Now, imagine that the robot gets even a little bit smarter than that. Rather than having to tell it that you want the kitchen cleaned three times a week, the robot could gradually learn that the kitchen gets dirtier than the rest of the house and therefore should be vacuumed more often. Neato’s robots can already detect especially dirty areas of the floor, so that could be a straightforward thing to add. Eventually, the robot could autonomously generate an optimal cleaning schedule for your entire house, which could involve cleaning just the specific spots that get dirty frequently, and everywhere else on occasion.

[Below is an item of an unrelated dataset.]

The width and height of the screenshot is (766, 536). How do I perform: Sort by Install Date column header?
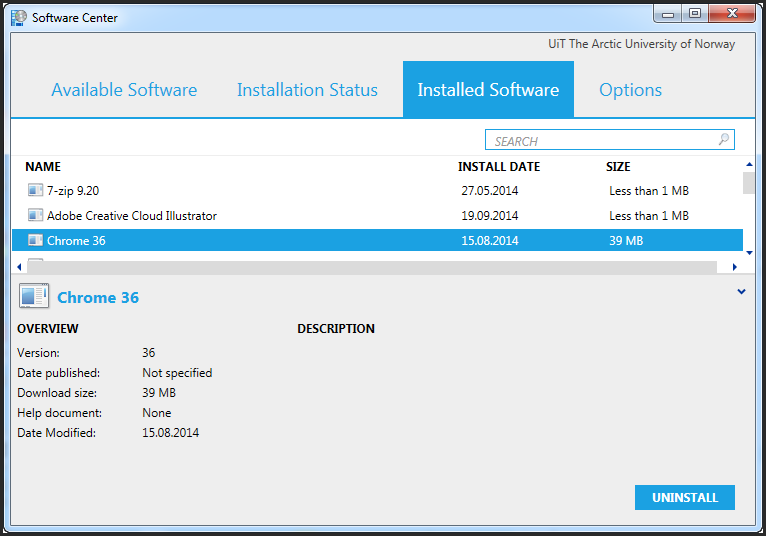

The robot could gradually learn that the kitchen gets dirtier than the rest of the house and therefore should be vacuumed more often. Eventually, it could autonomously generate an optimal cleaning schedule for your entire house.

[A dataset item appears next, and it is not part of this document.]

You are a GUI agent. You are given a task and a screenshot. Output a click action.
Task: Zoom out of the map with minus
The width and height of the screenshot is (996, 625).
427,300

Beyond vacuuming, the D7’s understanding of your floor could potentially let it interact much more effectively with other smart home devices, but doing that would likely involve the sharing of map data, an idea that recently created a bit of a (way overblown) kerfuffle for iRobot, and Neato is looking to avoid any misunderstandings.

“The construction of the full map is done on the robot,” says Marini. “The maps are sent to the cloud and then to the app. We do store maps and we disclose that to our customers. We don’t share maps with anybody else: We use the maps exclusively to provide services to our customers. We don’t intend to sell or share maps—we keep them very, very private. If we were, one day, to discover that some sharing with other applications might make sense, we will be totally open and clear with our customers and give them the option for that. This is a choice that the consumer will have to make.” Overall, Neato’s business strategy does not involve monetization of data, Marini tells us. “We make money by selling robots, and we sell more robots when people are happy with them.”

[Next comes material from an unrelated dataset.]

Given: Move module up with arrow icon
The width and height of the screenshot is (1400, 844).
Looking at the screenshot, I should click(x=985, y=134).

Neato D7 robot vacuum appNeato’s app lets you use applications like IFTTT to integrate the robot with other smart home devices.Image: Neato Robotics

There may be some people who are less than happy with the D7, and that would be owners of Neato’s earlier top of the line (and quite expensive) vacuums, since the persistent maps functionality is supported only by the D7. We were told that Neato’s vacuums are on a two-year cycle of major updates, and by the time the D7 is released it’ll have been about two years since the original Botvac Connected came out.

It’s certainly true that the D7 has a more powerful computer to help it do map things, but since the Connected makes what looks to be essentially the same map, it’s a bit disappointing that Neato isn’t making this work for people who invested in the previous Connected model (although Connected owners will get an app refresh that does include IFTTT integration). I know, Neato has to make money and sell new robots so that they can continue innovating and whatnot, but it seems like the best we can hope for (and this is my hope, not Neato’s) is that some of the new features might be available as in-app paid upgrades at some point.

With that in mind, we asked Marini whether Neato is going to stick with vacuums, or whether they’re starting to look at other robotic applications for the home:

This is a bit of a delicate question, because we think we know what we want to do next, but it might be a little too early to talk about. But, to speak in very general terms, if we look at the home, our view is that we want more robots that do useful things for you. What would you do in the general area of cleaning, after you clean the floor? You would probably clean your sink, maybe your toilet, maybe your shower and bathtub, other vertical surfaces, windows—you’ve probably seen some approaches to robotic window cleaning. We believe the right approach is different from what we have seen so far. That’s one category of things. If you go one step further, loading and unloading the dishwasher, taking the dishes from the table to the dishwasher, those kinds of things. In order to do these kinds of applications, you need to be able to move intelligently, and you also need a few other things that you can probably imagine.

Yup, that would be manipulators that we’re imagining.

The Neato Botvac D7 Connected will be available in Q4 of this year for US $800.